Your assignment: Find "Where should I click to: Check" in the records that follow; print that line and each subsequent line through the last one, verbatim and with nothing added.

#### Dataset content ####

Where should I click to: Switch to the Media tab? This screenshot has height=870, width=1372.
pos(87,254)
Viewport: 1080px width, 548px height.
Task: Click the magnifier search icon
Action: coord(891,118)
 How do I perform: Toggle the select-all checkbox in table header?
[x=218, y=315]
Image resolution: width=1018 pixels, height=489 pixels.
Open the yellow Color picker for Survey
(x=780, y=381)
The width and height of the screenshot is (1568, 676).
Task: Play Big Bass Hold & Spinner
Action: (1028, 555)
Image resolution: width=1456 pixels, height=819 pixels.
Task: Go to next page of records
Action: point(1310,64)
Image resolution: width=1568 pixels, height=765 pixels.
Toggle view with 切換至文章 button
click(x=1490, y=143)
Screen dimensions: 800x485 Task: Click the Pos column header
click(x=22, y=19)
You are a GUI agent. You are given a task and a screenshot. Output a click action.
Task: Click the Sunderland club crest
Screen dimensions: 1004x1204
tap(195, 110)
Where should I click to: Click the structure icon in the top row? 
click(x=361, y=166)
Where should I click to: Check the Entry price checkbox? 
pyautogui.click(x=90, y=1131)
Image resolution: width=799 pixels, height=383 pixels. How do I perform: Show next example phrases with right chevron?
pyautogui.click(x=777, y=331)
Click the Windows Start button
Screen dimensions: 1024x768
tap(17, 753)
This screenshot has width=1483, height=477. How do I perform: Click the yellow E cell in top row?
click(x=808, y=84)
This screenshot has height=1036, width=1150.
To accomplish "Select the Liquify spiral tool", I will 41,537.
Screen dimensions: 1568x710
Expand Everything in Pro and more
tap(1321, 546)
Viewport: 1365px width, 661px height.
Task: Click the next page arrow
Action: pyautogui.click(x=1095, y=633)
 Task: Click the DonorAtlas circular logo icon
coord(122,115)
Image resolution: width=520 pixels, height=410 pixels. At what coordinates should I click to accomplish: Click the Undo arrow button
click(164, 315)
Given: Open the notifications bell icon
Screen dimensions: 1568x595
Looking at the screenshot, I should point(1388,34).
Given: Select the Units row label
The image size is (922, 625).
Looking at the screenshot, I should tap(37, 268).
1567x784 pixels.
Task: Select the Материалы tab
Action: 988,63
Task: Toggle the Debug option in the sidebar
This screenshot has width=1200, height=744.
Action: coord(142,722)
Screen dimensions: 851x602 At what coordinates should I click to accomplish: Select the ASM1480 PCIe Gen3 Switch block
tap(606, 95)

####

Response to the exercise:
Where should I click to: Check the Entry price checkbox? 
pyautogui.click(x=90, y=1131)
Image resolution: width=799 pixels, height=383 pixels. How do I perform: Show next example phrases with right chevron?
pyautogui.click(x=777, y=331)
Click the Windows Start button
Screen dimensions: 1024x768
tap(17, 753)
This screenshot has width=1483, height=477. How do I perform: Click the yellow E cell in top row?
click(x=808, y=84)
This screenshot has height=1036, width=1150.
To accomplish "Select the Liquify spiral tool", I will 41,537.
Screen dimensions: 1568x710
Expand Everything in Pro and more
tap(1321, 546)
Viewport: 1365px width, 661px height.
Task: Click the next page arrow
Action: pyautogui.click(x=1095, y=633)
 Task: Click the DonorAtlas circular logo icon
coord(122,115)
Image resolution: width=520 pixels, height=410 pixels. At what coordinates should I click to accomplish: Click the Undo arrow button
click(164, 315)
Given: Open the notifications bell icon
Screen dimensions: 1568x595
Looking at the screenshot, I should point(1388,34).
Given: Select the Units row label
The image size is (922, 625).
Looking at the screenshot, I should tap(37, 268).
1567x784 pixels.
Task: Select the Материалы tab
Action: 988,63
Task: Toggle the Debug option in the sidebar
This screenshot has width=1200, height=744.
Action: coord(142,722)
Screen dimensions: 851x602 At what coordinates should I click to accomplish: Select the ASM1480 PCIe Gen3 Switch block
tap(606, 95)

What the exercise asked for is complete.